UNITED STATES DISTRICT COURT SOUTHERN DISTRICT OF CALIFORNIA
Sep 16, 2020
Case No.: 3:20-cv-01728-DMS-MSB (S.D. Cal. Sep. 16, 2020)

Opinion

Case No.: 3:20-cv-01728-DMS-MSB

09-16-2020

ELBERT LEE VAUGHT, IV, CDCR #H-56089, Plaintiff, v. B.D. PHILLIPS, Associate Warden; S. LIVELO, Assigned Case Records Analyst; RALPH DIAZ, Secretary of CDCR; M. POLLARD, Warden, Defendants.


ORDER:

1) GRANTING MOTION TO PROCEED IN FORMA PAUPERIS

2) DENYING MOTION TO APPOINT COUNSEL;

3) DISMISSING CIVIL ACTION SUA SPONTE FOR FAILING TO STATE A CLAIM; and

4) DENYING MOTION FOR PRELIMINARY INJUNCTION

[ECF Nos. 2, 4, 5]

Elbert Lee Vaught IV ("Plaintiff"), a state inmate currently incarcerated at the Richard J. Donovan Correctional Facility ("RJD") located in San Diego, California and proceeding pro se, has filed a civil rights complaint pursuant to 42 U.S.C. § 1983. See Compl., ECF No. 1. / / /

Plaintiff did not pay the filing fee required by 28 U.S.C. § 1914(a) to commence a civil action when he filed his Complaint; instead, he has filed a certified copy of his inmate trust account statement which the Court liberally construes as a Motion to Proceed In Forma Pauperis ("IFP") pursuant to 28 U.S.C. § 1915(a). (ECF No. 5.) In addition, Plaintiff has filed a Motion to Appoint Counsel, along with a Motion for Preliminary Injunction. (ECF Nos. 2, 4.)

I. Motion to Proceed IFP

All parties instituting any civil action, suit or proceeding in a district court of the United States, except an application for writ of habeas corpus, must pay a filing fee of $400. See 28 U.S.C. § 1914(a). The action may proceed despite a plaintiff's failure to prepay the entire fee only if he is granted leave to proceed IFP pursuant to 28 U.S.C. § 1915(a). See Andrews v. Cervantes, 493 F.3d 1047, 1051 (9th Cir. 2007); Rodriguez v. Cook, 169 F.3d 1176, 1177 (9th Cir. 1999). However, a prisoner who is granted leave to proceed IFP remains obligated to pay the entire fee in "increments" or "installments," Bruce v. Samuels, ___ U.S. ___, 136 S. Ct. 627, 629 (2016); Williams v. Paramo, 775 F.3d 1182, 1185 (9th Cir. 2015), and regardless of whether his action is ultimately dismissed. See 28 U.S.C. § 1915(b)(1) & (2); Taylor v. Delatoore, 281 F.3d 844, 847 (9th Cir. 2002).
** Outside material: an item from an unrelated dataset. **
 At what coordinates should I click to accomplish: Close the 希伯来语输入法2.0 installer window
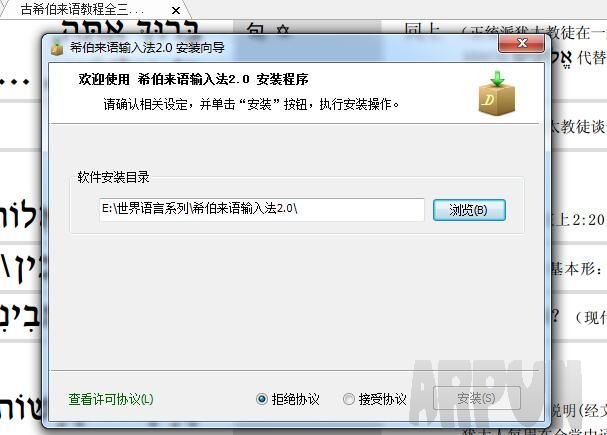522,43
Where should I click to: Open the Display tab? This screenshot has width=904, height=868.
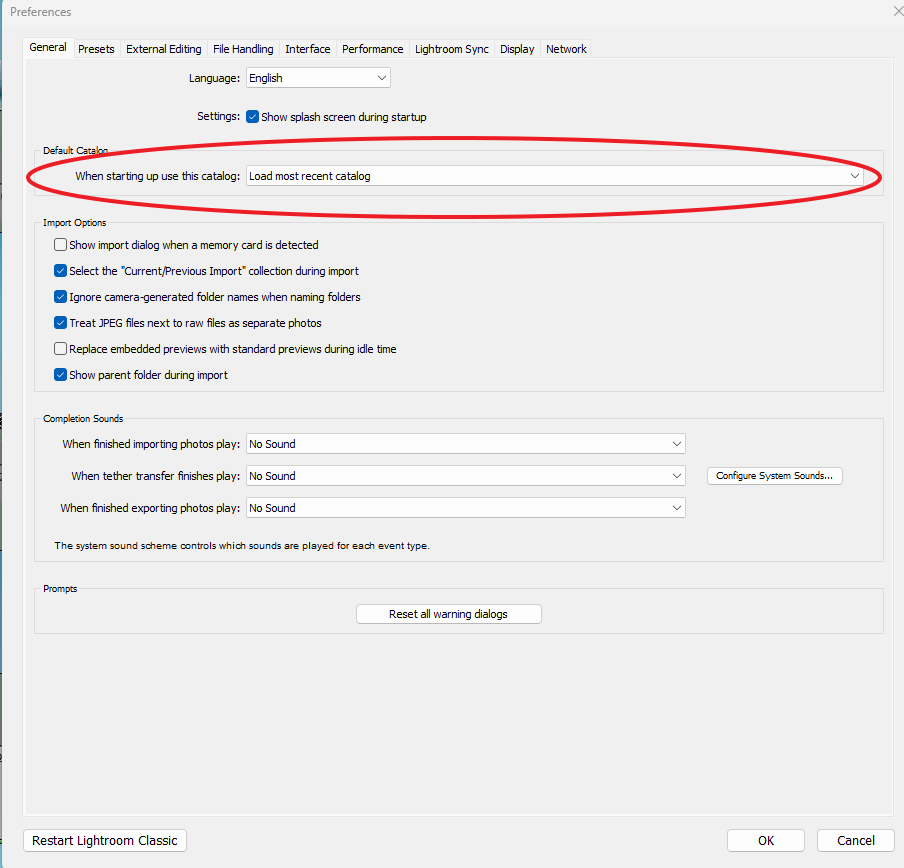pos(516,48)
In addition to the $350 statutory fee, civil litigants must pay an additional administrative fee of $50. See 28 U.S.C. § 1914(a) (Judicial Conference Schedule of Fees, District Court Misc. Fee Schedule, § 14 (eff. June 1, 2016). The additional $50 administrative fee does not apply to persons granted leave to proceed IFP. Id.

Section 1915(a)(2) requires prisoners seeking leave to proceed IFP to submit a "certified copy of the trust fund account statement (or institutional equivalent) for ... the 6-month period immediately preceding the filing of the complaint." 28 U.S.C. § 1915(a)(2); Andrews v. King, 398 F.3d 1113, 1119 (9th Cir. 2005). From the certified trust account statement, the Court assesses an initial payment of 20% of (a) the average monthly deposits in the account for the past six months, or (b) the average monthly balance in the account for the past six months, whichever is greater, unless the prisoner has no assets. See 28 U.S.C. § 1915(b)(1); 28 U.S.C. § 1915(b)(4). The institution having custody of the prisoner then collects subsequent payments, assessed at 20% of the preceding month's income, in any month in which his account exceeds $10, and forwards those payments to the Court until the entire filing fee is paid. See 28 U.S.C. § 1915(b)(2); Bruce, 136 S. Ct. at 629.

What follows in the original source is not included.